**SET TASK**
Please copy out, word for word, the part of the data that opens with the line containing "You are a GUI" and runs through the end of the data, leaving out the pictures.

**Items taken from a dataset**
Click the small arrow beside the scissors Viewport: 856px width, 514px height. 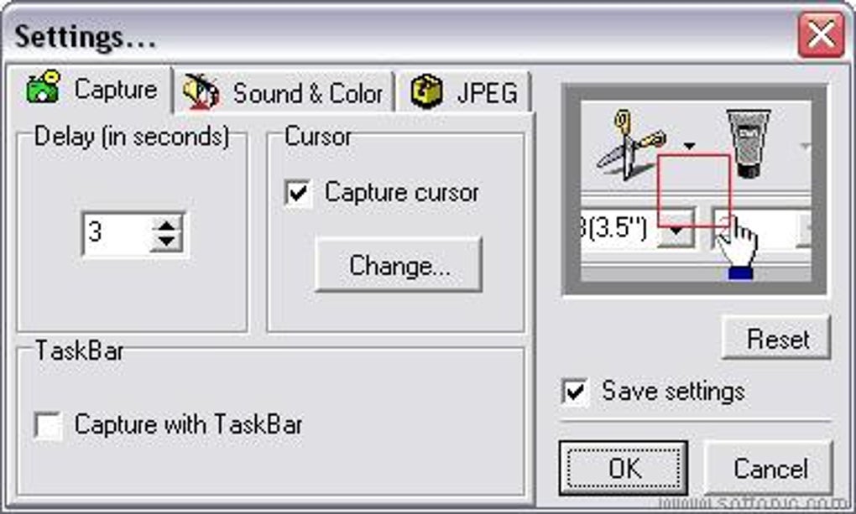tap(690, 146)
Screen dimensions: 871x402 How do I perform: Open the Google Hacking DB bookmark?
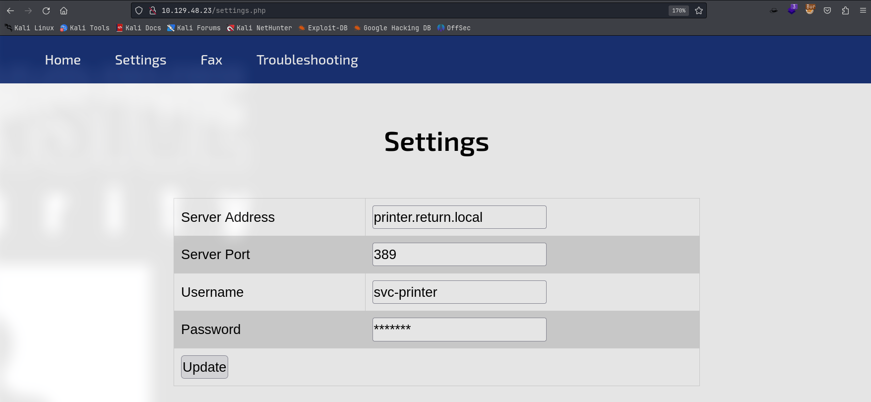click(x=392, y=28)
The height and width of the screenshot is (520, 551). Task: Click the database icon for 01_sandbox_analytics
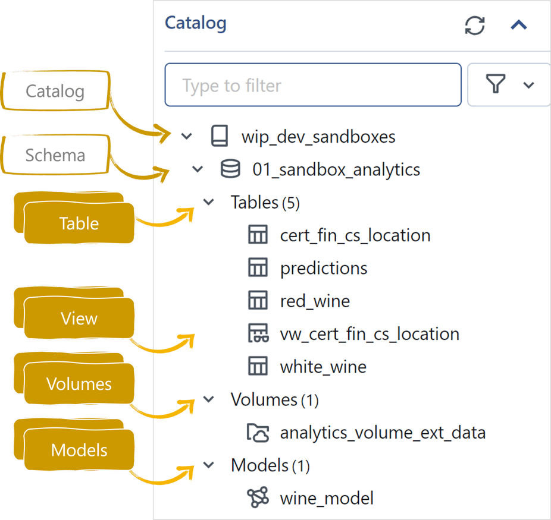click(x=231, y=170)

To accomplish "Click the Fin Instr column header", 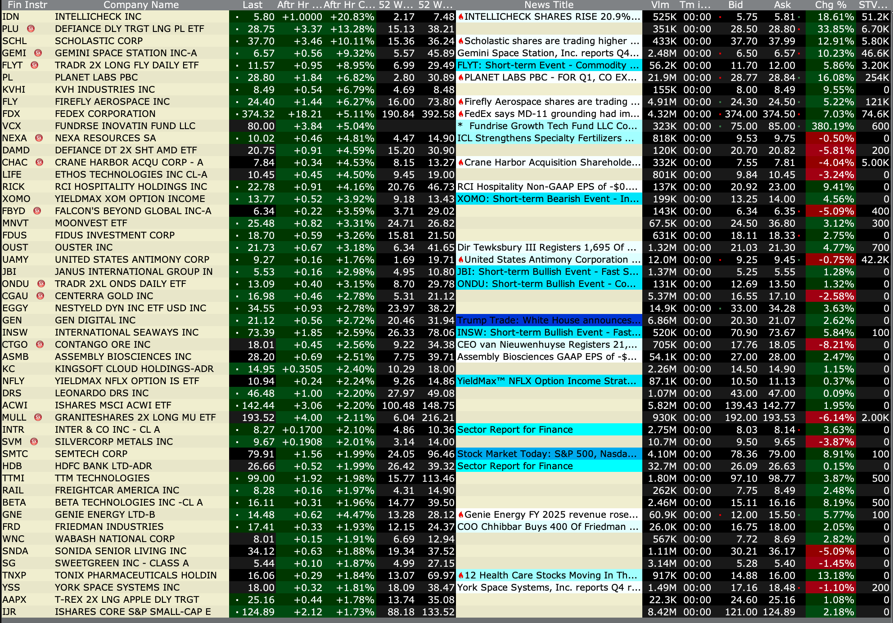I will coord(27,5).
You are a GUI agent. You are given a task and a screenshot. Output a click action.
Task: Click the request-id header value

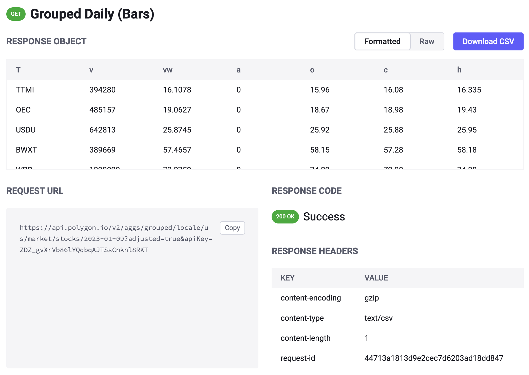point(434,358)
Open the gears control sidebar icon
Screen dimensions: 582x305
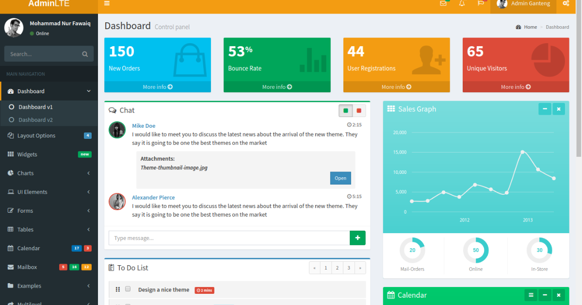566,3
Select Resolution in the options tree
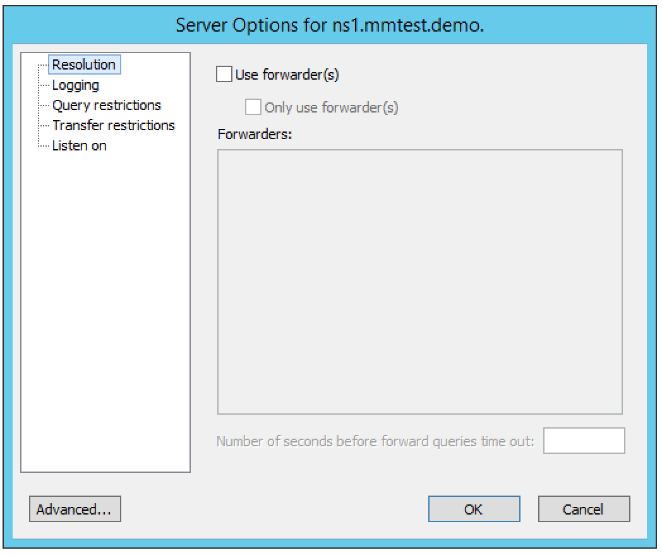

**COMPLETE OUTPUT**
You are a GUI agent. You are given a task and a screenshot. Output a click action.
Task: Click the request-id header value

point(434,358)
Open the gears control sidebar icon
Screen dimensions: 582x305
566,3
Select Resolution in the options tree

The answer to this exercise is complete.